Takoma was originally developed in 1883 as a commuter suburb on the Metropolitan Branch of the Baltimore and Ohio railroad line. The Seventh-day Adventist Church set up their world headquarters and publishing house in Takoma Park, DC with a hospital and college in neighboring Takoma Park, Maryland, and promoted the community’s reputation for vegetarianism and “clean living” away from the “malarial swamps” of the city. Prior to the development of Silver Spring, MD, Takoma, D.C. was originally regarded as the commercial hub for the entire surrounding area as it featured large shops and industrial buildings in the area now occupied by the Metro station.

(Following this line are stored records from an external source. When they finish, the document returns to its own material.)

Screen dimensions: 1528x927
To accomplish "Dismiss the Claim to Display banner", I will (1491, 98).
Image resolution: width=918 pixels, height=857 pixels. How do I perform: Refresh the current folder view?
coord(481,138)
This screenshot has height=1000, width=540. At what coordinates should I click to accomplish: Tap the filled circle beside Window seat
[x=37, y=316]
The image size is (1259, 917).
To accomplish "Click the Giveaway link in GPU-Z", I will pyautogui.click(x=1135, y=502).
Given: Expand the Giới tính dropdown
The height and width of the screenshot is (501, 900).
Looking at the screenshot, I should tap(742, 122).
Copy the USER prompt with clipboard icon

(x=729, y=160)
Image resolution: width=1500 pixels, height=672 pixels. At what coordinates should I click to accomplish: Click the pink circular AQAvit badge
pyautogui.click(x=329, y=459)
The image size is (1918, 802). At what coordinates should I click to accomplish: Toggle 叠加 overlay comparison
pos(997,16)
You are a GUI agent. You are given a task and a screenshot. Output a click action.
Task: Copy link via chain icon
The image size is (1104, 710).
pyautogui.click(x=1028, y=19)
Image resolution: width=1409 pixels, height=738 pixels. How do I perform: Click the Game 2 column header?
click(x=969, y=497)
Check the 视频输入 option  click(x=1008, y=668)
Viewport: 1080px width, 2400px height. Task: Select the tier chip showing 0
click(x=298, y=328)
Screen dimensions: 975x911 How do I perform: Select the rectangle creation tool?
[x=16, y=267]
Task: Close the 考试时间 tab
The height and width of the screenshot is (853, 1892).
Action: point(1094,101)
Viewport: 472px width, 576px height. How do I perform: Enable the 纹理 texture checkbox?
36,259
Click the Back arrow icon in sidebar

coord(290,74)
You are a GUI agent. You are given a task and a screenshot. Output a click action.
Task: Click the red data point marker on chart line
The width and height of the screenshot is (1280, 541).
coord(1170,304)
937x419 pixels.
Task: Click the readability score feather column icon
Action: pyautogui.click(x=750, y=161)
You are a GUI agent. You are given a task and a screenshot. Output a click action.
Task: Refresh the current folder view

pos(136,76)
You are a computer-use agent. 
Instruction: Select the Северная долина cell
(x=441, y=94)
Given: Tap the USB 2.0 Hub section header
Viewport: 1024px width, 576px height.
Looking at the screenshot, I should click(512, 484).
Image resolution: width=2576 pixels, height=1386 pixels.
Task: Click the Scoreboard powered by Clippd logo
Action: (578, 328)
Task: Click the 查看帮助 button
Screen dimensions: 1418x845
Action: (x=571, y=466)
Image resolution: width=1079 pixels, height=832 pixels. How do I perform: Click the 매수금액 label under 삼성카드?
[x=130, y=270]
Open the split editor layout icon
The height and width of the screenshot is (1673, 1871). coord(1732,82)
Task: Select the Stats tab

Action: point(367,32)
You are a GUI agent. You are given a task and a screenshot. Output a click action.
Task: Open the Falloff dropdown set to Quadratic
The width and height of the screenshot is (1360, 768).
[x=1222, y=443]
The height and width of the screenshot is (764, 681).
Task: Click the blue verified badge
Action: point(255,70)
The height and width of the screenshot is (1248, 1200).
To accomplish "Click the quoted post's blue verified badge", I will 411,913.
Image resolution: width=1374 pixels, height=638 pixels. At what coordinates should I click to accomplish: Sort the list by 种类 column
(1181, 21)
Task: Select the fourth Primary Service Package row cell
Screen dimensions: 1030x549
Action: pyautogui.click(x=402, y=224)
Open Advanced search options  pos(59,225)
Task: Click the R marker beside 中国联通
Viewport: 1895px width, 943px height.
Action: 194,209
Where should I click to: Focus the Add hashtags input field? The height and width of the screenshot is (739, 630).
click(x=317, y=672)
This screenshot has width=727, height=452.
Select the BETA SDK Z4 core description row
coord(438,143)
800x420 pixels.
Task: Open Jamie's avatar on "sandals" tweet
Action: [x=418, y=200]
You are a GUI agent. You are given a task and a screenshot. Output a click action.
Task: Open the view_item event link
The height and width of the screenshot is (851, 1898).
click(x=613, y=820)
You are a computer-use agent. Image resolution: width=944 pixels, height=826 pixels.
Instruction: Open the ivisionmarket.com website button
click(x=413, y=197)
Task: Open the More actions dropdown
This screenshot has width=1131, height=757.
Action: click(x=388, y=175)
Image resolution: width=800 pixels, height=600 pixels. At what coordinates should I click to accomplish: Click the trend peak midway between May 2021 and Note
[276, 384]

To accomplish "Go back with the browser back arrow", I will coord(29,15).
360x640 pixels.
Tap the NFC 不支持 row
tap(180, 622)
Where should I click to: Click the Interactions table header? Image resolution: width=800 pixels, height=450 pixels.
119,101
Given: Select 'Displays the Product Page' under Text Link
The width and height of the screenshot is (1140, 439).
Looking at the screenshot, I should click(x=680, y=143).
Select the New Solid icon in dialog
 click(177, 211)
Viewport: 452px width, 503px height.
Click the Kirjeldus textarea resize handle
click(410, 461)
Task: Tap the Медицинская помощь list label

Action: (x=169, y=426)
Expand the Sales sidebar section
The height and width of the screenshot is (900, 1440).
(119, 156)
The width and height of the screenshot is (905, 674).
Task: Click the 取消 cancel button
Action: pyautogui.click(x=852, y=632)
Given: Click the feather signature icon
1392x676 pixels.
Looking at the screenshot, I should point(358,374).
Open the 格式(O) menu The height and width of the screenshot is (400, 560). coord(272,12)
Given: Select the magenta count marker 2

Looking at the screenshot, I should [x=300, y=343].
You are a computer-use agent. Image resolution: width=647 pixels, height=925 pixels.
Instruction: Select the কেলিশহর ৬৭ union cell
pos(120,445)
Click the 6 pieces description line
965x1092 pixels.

Takoma was originally the name of Mount Rainier, or ‘snow-covered mountain’. In response to a wish of Gilbert to rename the train stop called “Brightwood,” the name Takoma was chosen in 1883 by DC resident Ida Summy, who believed it to mean ‘high up’ or ‘near heaven’.
The Takoma Theater, built in 1924, is located in the neighborhood. The Takoma Theatre Conservancy, a nonprofit preservation group, is raising money to buy and refurbish the theater. The District of Columbia awarded a grant to the group to study how the theater would affect the residential neighborhood and how it should operate the theater if it reopened.
Both Takoma, D.C., and Takoma Park, Maryland, were noted regionally and nationally for progressive politics dating back to the 1960s, when area residents rallied to prevent a 10-lane freeway from bisecting the community, and lobbied to build the Metrorail system near the site of the former B&O railroad station around which the community had been built.
However, much of the land adjacent to the station was demolished or neglected in the wake of the freeway controversy, creating division between downtown Takoma Park, MD and the center of the Takoma community, which roughly parallels the D.C. line. Both of the remaining areas, on either side of the D.C.-Maryland line, are now protected as U.S. Historic Districts.